# Task objective
Pull out every line of the records that contains the word "Given", matching its case.

▽

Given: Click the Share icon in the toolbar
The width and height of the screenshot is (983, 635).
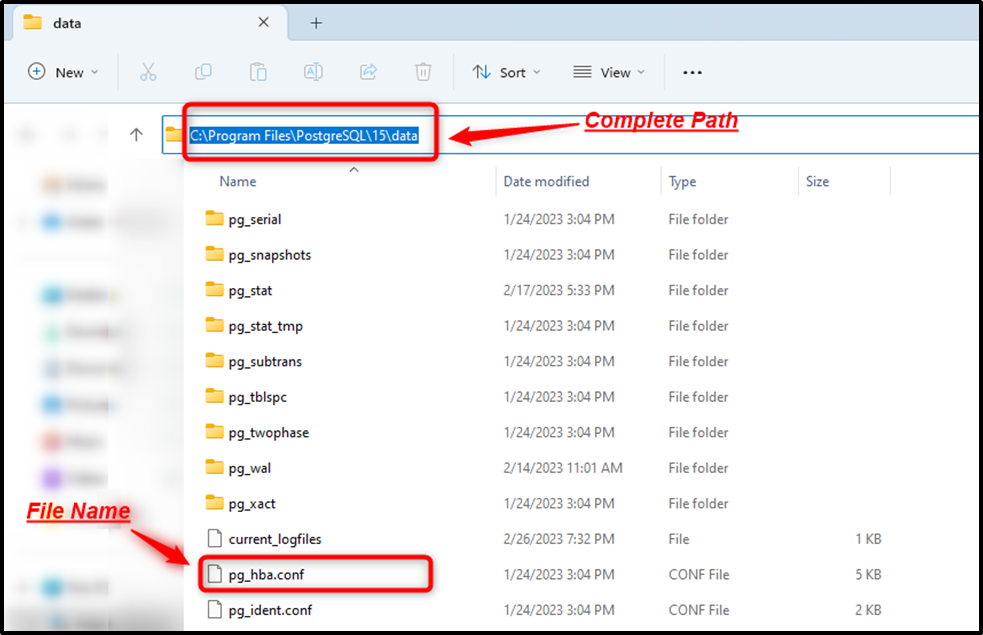Looking at the screenshot, I should click(x=368, y=71).
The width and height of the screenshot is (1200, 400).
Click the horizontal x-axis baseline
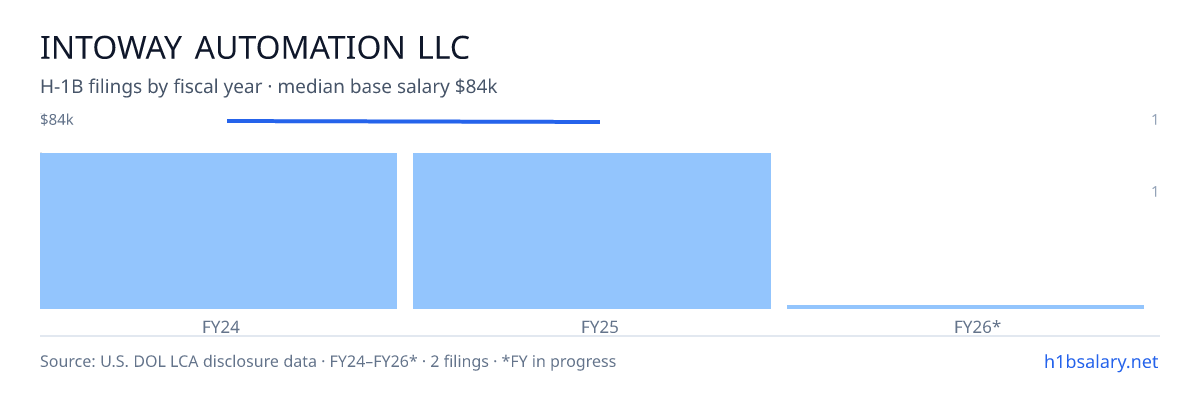click(x=600, y=336)
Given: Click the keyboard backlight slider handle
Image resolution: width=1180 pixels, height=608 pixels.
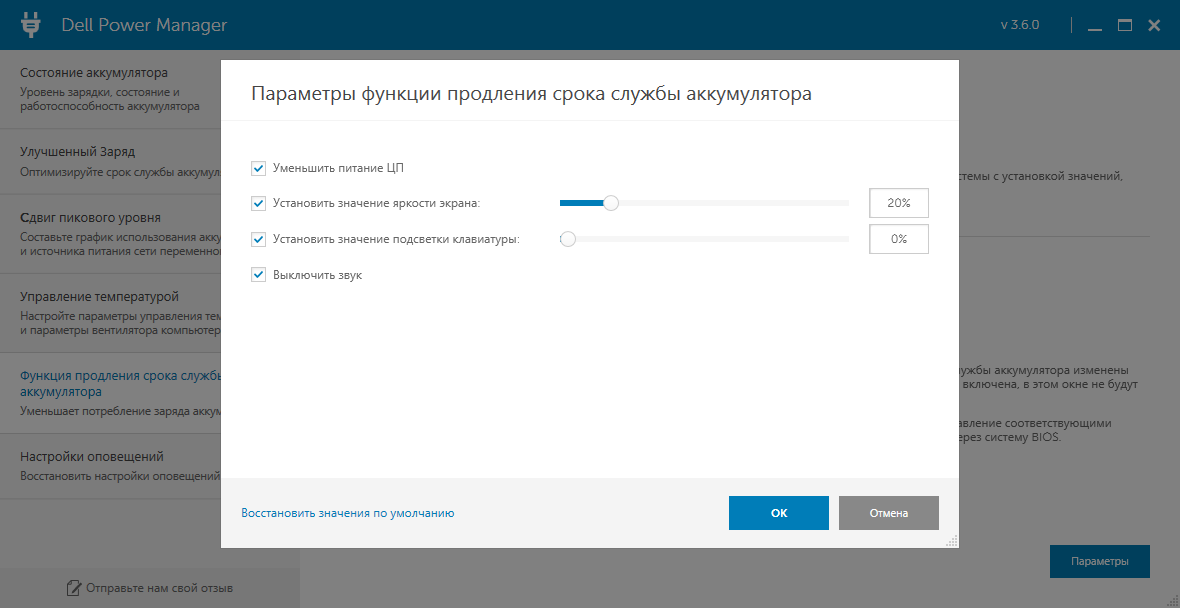Looking at the screenshot, I should pos(568,239).
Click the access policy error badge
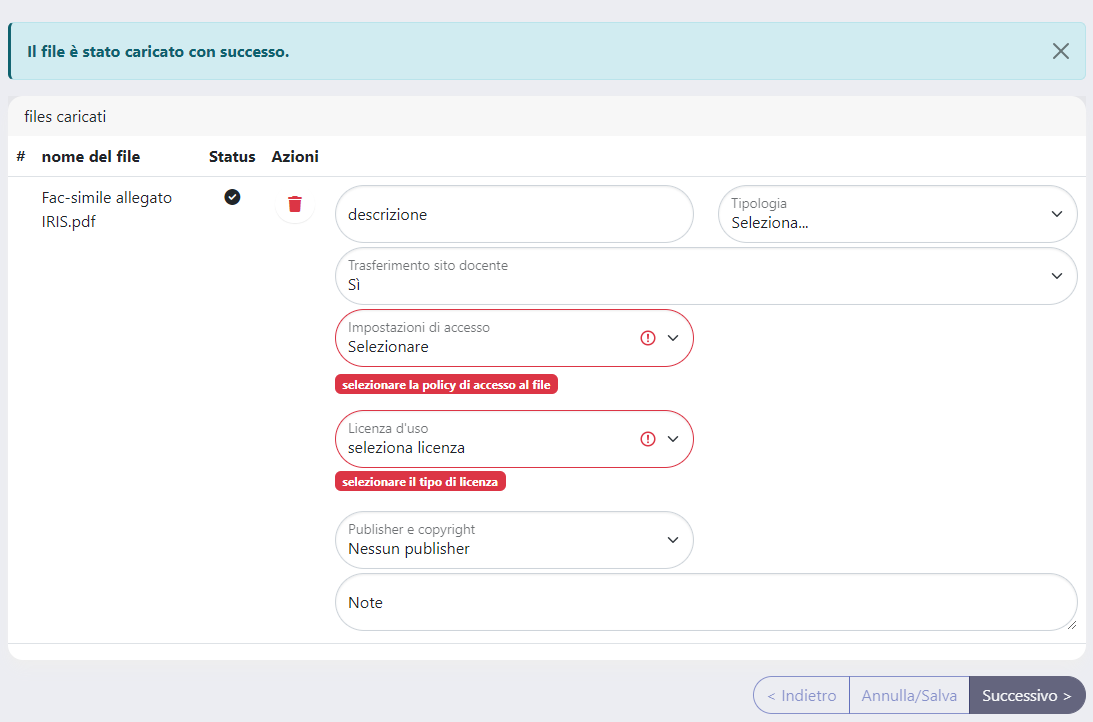Image resolution: width=1093 pixels, height=722 pixels. click(x=446, y=385)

△

# Output of the exercise
Given: Click the Share icon in the toolbar
Given: Click the keyboard backlight slider handle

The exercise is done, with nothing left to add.